Prévention et mesures d’hygiène
Ergonomie au travail
La prévention de l’épicondylite passe par l’adoption de bonnes pratiques ergonomiques : régler la hauteur du poste de travail pour garder les coudes à angle droit, utiliser un clavier et une souris ergonomiques, alterner régulièrement les tâches et faire des pauses toutes les heures pour étirer les avant-bras.
Pratique sportive adaptée
Pour les sportifs, il est recommandé de bien s’échauffer avant l’effort, d’utiliser un matériel adapté (raquette de taille et de poids appropriés, cordage de tension correcte), de renforcer les muscles de l’avant-bras et d’apprendre les techniques de frappe évitant les contraintes excessives sur le coude.
Exercices préventifs
Des exercices simples permettent de renforcer les tendons et de prévenir les récidives :
- Étirements doux de l’avant-bras (flexion et extension du poignet)

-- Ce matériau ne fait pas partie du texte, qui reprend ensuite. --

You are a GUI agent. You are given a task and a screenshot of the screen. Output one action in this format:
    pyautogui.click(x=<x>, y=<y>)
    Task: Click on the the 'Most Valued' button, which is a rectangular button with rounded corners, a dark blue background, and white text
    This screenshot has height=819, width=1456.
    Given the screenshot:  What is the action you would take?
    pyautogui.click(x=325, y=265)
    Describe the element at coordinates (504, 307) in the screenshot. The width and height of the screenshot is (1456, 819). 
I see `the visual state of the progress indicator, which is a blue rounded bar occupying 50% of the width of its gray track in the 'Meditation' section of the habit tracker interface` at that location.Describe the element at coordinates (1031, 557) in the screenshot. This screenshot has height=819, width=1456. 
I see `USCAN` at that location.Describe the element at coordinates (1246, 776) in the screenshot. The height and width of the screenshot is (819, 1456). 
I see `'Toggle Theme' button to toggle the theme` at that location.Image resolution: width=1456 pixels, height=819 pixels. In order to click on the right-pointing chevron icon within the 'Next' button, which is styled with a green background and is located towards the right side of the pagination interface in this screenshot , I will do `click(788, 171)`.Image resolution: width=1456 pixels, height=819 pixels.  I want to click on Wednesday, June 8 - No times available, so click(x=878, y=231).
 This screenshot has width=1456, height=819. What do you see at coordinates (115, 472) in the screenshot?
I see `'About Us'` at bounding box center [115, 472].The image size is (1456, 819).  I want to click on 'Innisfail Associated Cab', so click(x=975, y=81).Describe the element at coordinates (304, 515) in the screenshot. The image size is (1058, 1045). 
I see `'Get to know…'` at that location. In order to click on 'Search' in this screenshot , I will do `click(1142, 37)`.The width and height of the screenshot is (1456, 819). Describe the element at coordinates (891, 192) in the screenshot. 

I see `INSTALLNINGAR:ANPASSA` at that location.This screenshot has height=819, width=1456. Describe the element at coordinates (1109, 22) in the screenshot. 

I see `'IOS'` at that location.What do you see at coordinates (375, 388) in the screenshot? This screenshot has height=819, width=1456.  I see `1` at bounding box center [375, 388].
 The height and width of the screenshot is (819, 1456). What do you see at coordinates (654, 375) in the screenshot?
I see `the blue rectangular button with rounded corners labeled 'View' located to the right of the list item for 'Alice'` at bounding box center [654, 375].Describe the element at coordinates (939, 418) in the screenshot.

- Renforcement avec un poids léger ou une bande élastique
- Exercices de préhension avec balle anti-stress
- Mouvements de rotation du poignet

Évolution et pronostic
Le pronostic de l’épicondylite est généralement favorable, mais la guérison peut être lente, s’étendant souvent sur 6 mois à 2 ans. Environ 5 à 10 % des patients développent une forme chronique nécessitant un traitement prolongé. Les récidives sont possibles si les facteurs déclenchants ne sont pas corrigés, d’où l’importance de la prévention à long terme et du maintien des exercices de renforcement même après la disparition des symptômes.
En résumé : conseils pratiques
L’épicondylite est une pathologie fréquente mais bénigne dont la prise en charge précoce est essentielle pour éviter la chronicité. Voici les points clés à retenir :
- Ne pas ignorer la douleur : consulter dès l’apparition des premiers symptômes pour éviter l’aggravation
- Adopter le repos relatif : continuer à utiliser le bras pour les gestes doux, mais éviter les mouvements douloureux
- Appliquer du froid : 15 minutes, 3 à 4 fois par jour, surtout après les activités sollicitantes
- Suivre un programme de rééducation : le renforcement excentrique est particulièrement efficace
- Corriger l’ergonomie : au travail comme dans la pratique sportive, adapter son poste et son matériel
- Être patient : la guérison prend du temps, mais 90 % des cas se résolvent sans chirurgie
- Maintenir les exercices : continuer le renforcement après la guérison pour prévenir les récidives
En cas de douleur persistante, n’hésitez pas à consulter votre médecin traitant ou un spécialiste (rhumatologue, médecin du sport ou chirurgien orthopédiste) pour établir un diagnostic précis et mettre en place un traitement adapté à votre situation.